I’m sitting here in a coffee shop this afternoon watching a grackle go to town eating all the bugs off the front of my car. One time I ate outside at the Chipotle down the street, and a grackle screamed at me the entire time I was eating because I wouldn’t share my burrito. Stupid bird. Go eat a worm.
Bear with me, because I promise there is a point to all this. But first let me tell you a little more about the grackle.
The grackles are native to Central America and were only found as far north as the southern tip of Texas not so many years ago… Now they fill parking lots as far north and west as Washington State. In some places they make so much noise (and poop) that cities are hiring people to chase them away at night in very creative ways (firecrackers and lasers). It doesn’t matter though. Chase one flock off and another takes its place. Parking lots have become their preferred habitat.
I’ve been wondering what the long-term impact of life in parking lots will be for this bird. Their population seems to be exploding right now because the easy life in Wal-Mart parking lots is particularly conducive to grackle population growth. Are they learning to thrive in a controlled environment that doesn’t really reflect the real world, where freshly squashed bugs roll in on car hood platters every few moments? What would happen to them if they had to survive in the wild again? Would a grackle, born in a parking lot median and raised on such easy fare, be able to find food on its own in the wild?
Of course, I really don’t care that much about the future of the grackle. I’m writing this because sometimes these grackles remind me of the teenagers I work with each week… You know, aggressive, loud, hungry, poop a lot (JH boys, I’m looking at you)…
If those were the only parallels, I wouldn’t be worried. The teens will grow out of those things. (Or most of them will at least.) But I am worried about their future, for much the same reason as I worry about the grackles: I worry that youth groups are controlled environments that don’t really reflect the real world. I worry that we are raising young Christians who won’t be able to survive in the wild, that your average youth group isn’t preparing young Christians to move on to be mature in their faith.
And it’s not an unfounded fear either. All I have to do is look at my own generation. Many of us came up through youth group, but not so many of us are left in the Church today. Sending kids to youth group didn’t have the results that many adults in the church were hoping for.
Some would blame ‘liberal’ colleges for leading our young Christians astray. They’d say that our kids were perfectly fine and believed everything they were supposed to until they went off to that liberal college, and that kids who go to Christian colleges are kept much safer, but it turns out that that answer is way too simplistic.

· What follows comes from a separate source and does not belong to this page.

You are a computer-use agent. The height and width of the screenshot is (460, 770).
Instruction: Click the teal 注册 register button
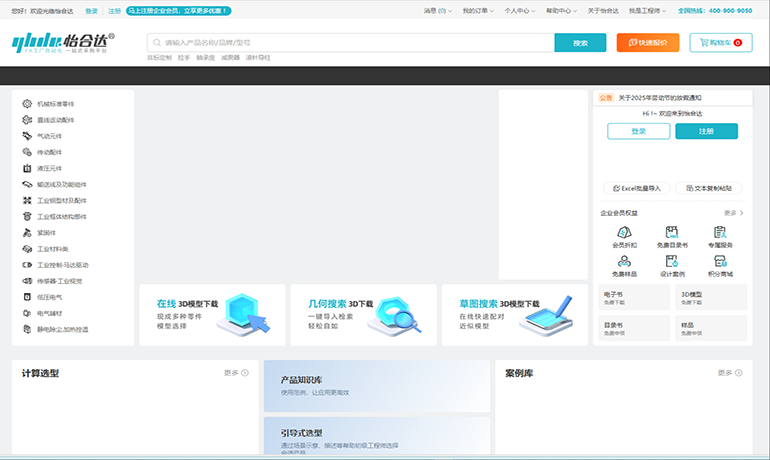[x=706, y=131]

Sure, some young people have gone to a state college and easily drifted away from the faith, maybe influenced by their professors, more influenced by peer pressures, both academic and social. But some haven’t drifted. Some have come through stronger than when they went in.

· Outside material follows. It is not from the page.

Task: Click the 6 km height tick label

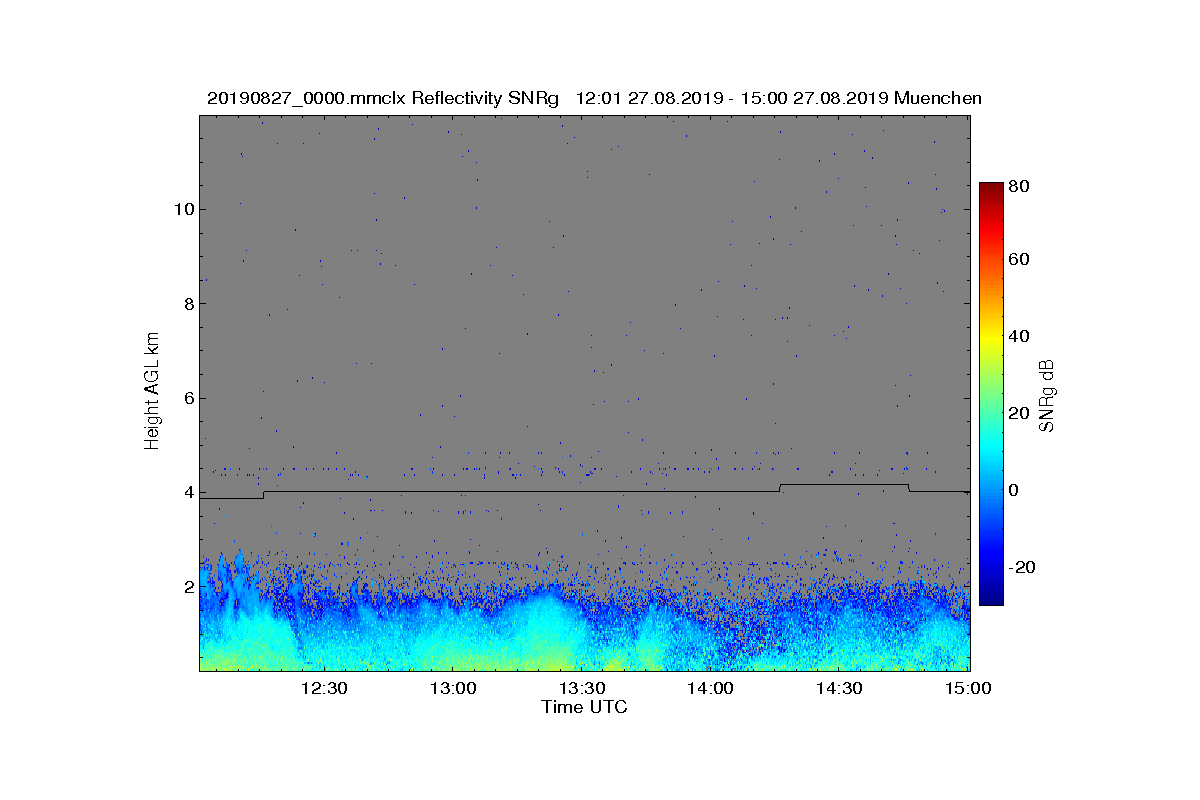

I, on the other hand, attended a conservative Christian college, and the number of my classmates who have either downright abandoned the faith or quietly fallen away is far too high if the answer to producing vital Christians is simply to shelter our young in protective Christian environments.
In fact, a study by sociologist Christian Smith has shown that, for students with an active faith, attending college increases your chances of maintaining your faith, regardless of whether the college is Christian or secular. The type of college does is not what makes faith thrive. Faith thrives when you make it a priority in your life.
If that’s true, then something else must be at work here, something more than choosing which college to attend, something that I think is missing in the environment of our youth groups themselves.
Youth groups are not teaching kids to think for themselves or to process life in light of their faith (and vice versa). Instead, most youth groups that I have seen are centered around teaching a lesson that presents truth for kids to absorb. It is a very passive learning, instead of engaged practice. I’ve been guilty of this for four years.
Now, there’s nothing wrong with truth, of course. But truth alone without the tools to put it into practice is about as useless as a nail without a hammer. Or as a bird that only knows how to find food on car bumpers.
I assume that the grackles still know how to go out and find bugs in the wild, but do they really? If they do, will their children, raised in parking lots? Have they really learned what it means to be a grackle, or just an cheap knock-off? Will their beaks someday evolve to make them even better suited for pulling bug guts off of bumpers, Darwin’s finches for 21st century America? Will there some day be a bird species whose natural habitat is a parking lot and which can exist nowhere else?
Are we raising Christians who can exist within the church, but nowhere else, whose natural habitat is a youth center? We need youth who can process complex ideas and discern good from bad, not in terms of black and white, but within gray. We need teens whose faith won’t fall like a Jenga tower the moment one tenet of their belief is questioned, regardless of where they go to college. We need teens with spirituality that goes deep, with a relationship with Jesus that endures the times of questioning, doubting, and hurting that will come.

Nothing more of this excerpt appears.